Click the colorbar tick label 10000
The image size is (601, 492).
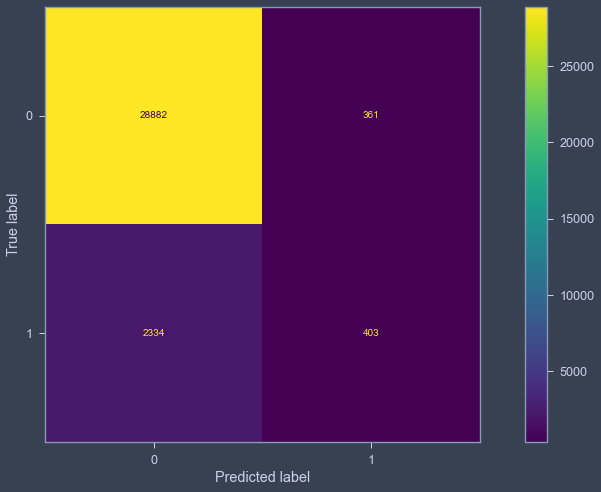pyautogui.click(x=577, y=296)
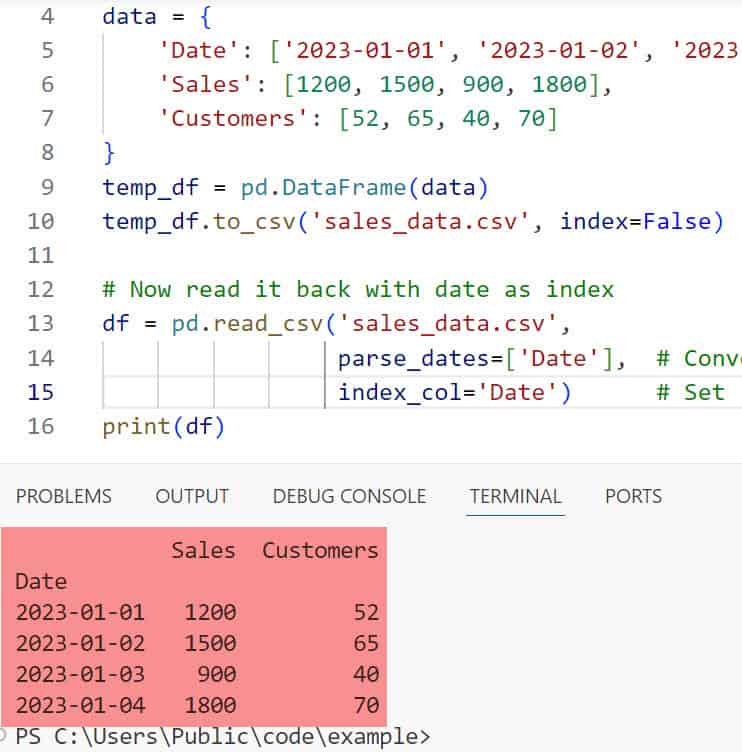
Task: Click the 'Customers' dictionary key in the code
Action: 242,119
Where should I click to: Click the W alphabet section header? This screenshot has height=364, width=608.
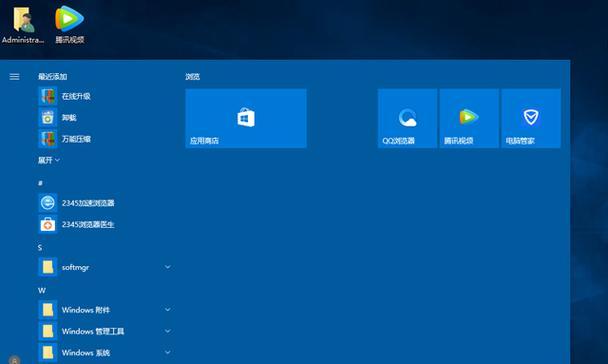41,290

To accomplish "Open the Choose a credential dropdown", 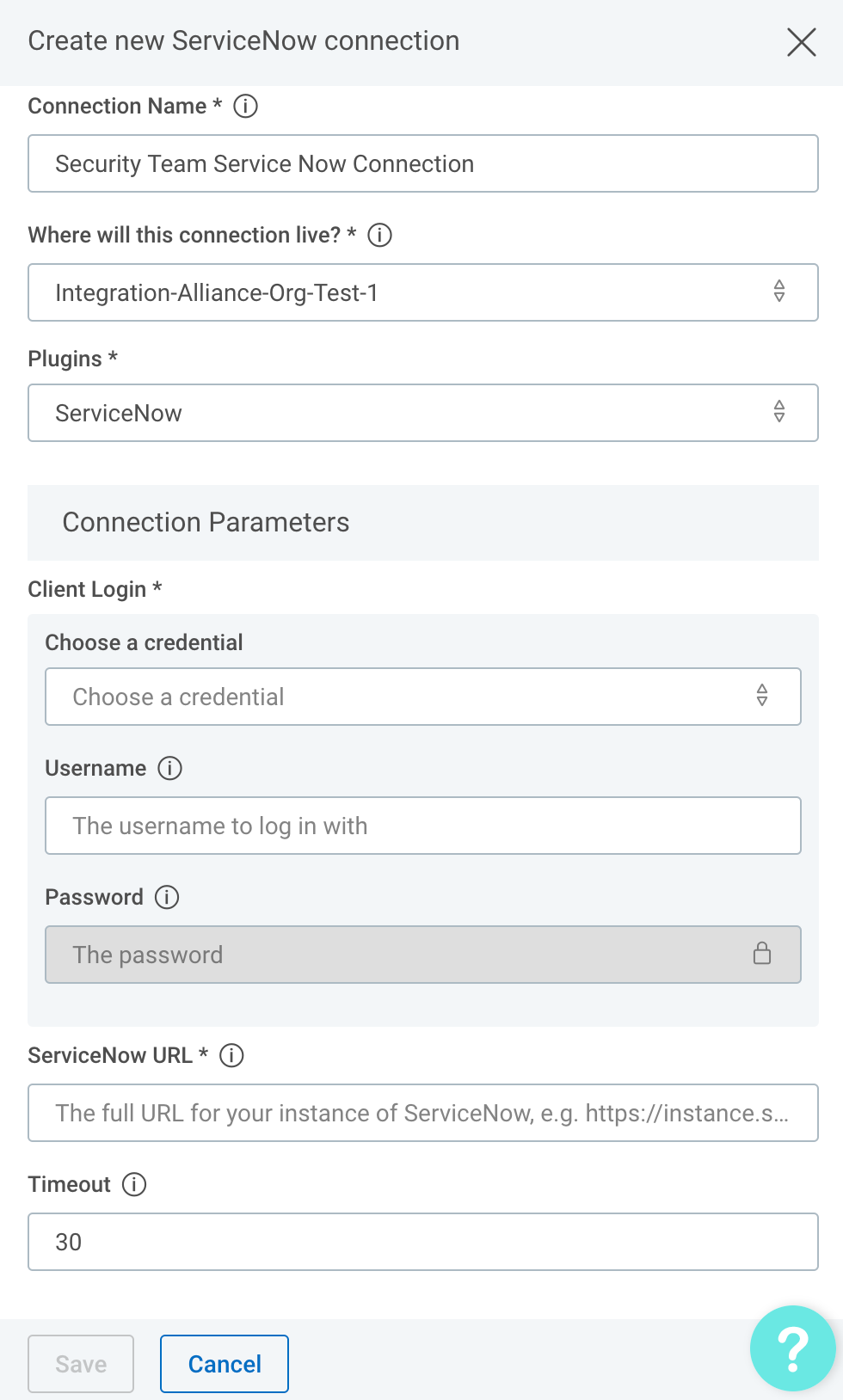I will click(422, 697).
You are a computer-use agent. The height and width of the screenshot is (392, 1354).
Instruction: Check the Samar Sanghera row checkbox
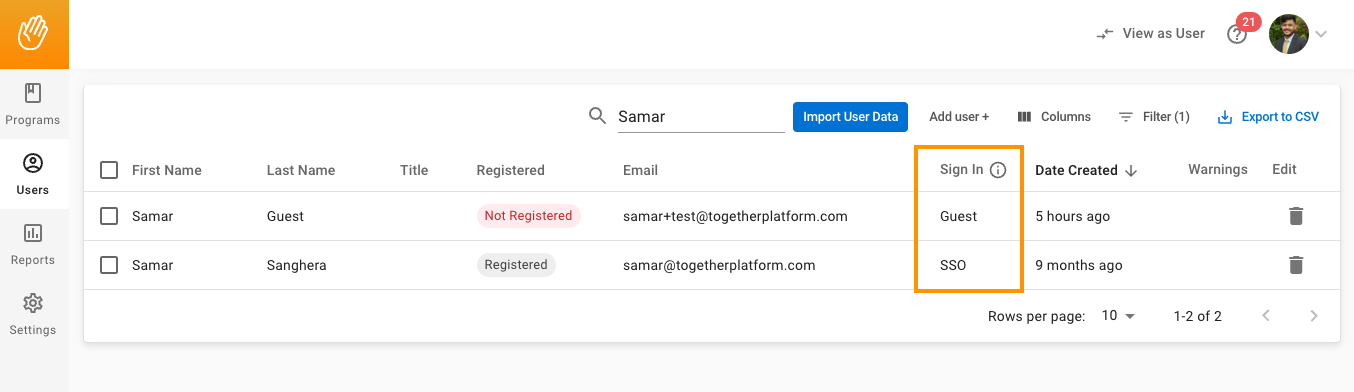click(x=110, y=265)
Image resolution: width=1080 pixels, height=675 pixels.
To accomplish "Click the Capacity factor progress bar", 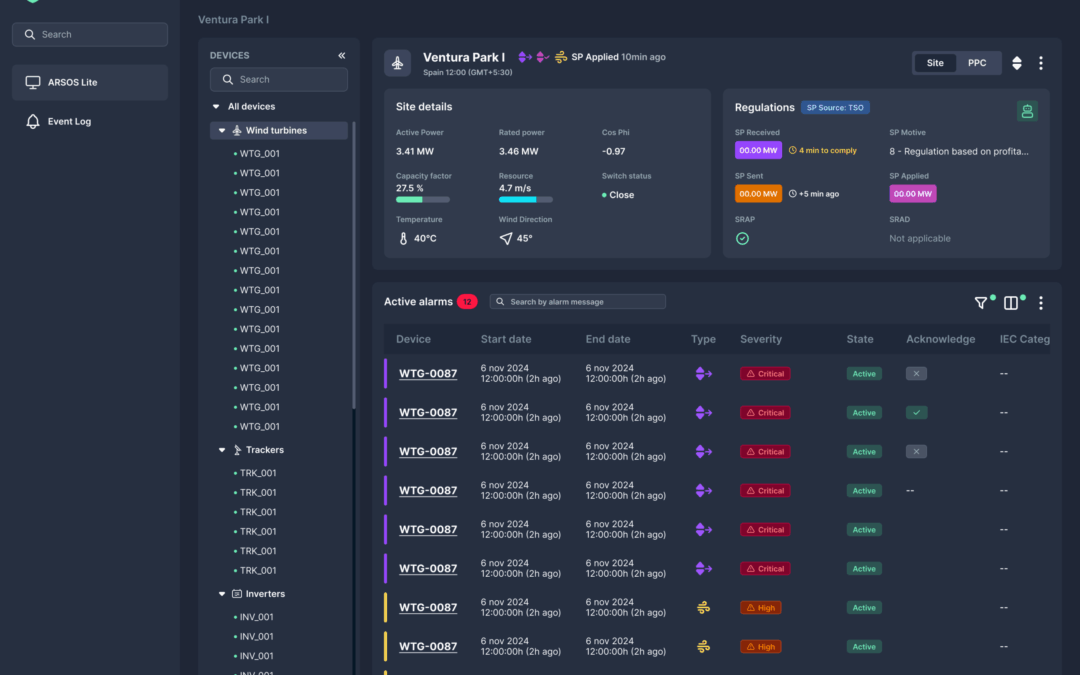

--------------------------------

Work to complete: Your answer should hold only the lines from the line with "You are a computer-use" through the closing line of the records, restated exactly and free of pictures.

Solution for this task:
You are a computer-use agent. The height and width of the screenshot is (392, 1354).
Instruction: Check the Samar Sanghera row checkbox
click(x=110, y=265)
Image resolution: width=1080 pixels, height=675 pixels.
To accomplish "Click the Capacity factor progress bar", 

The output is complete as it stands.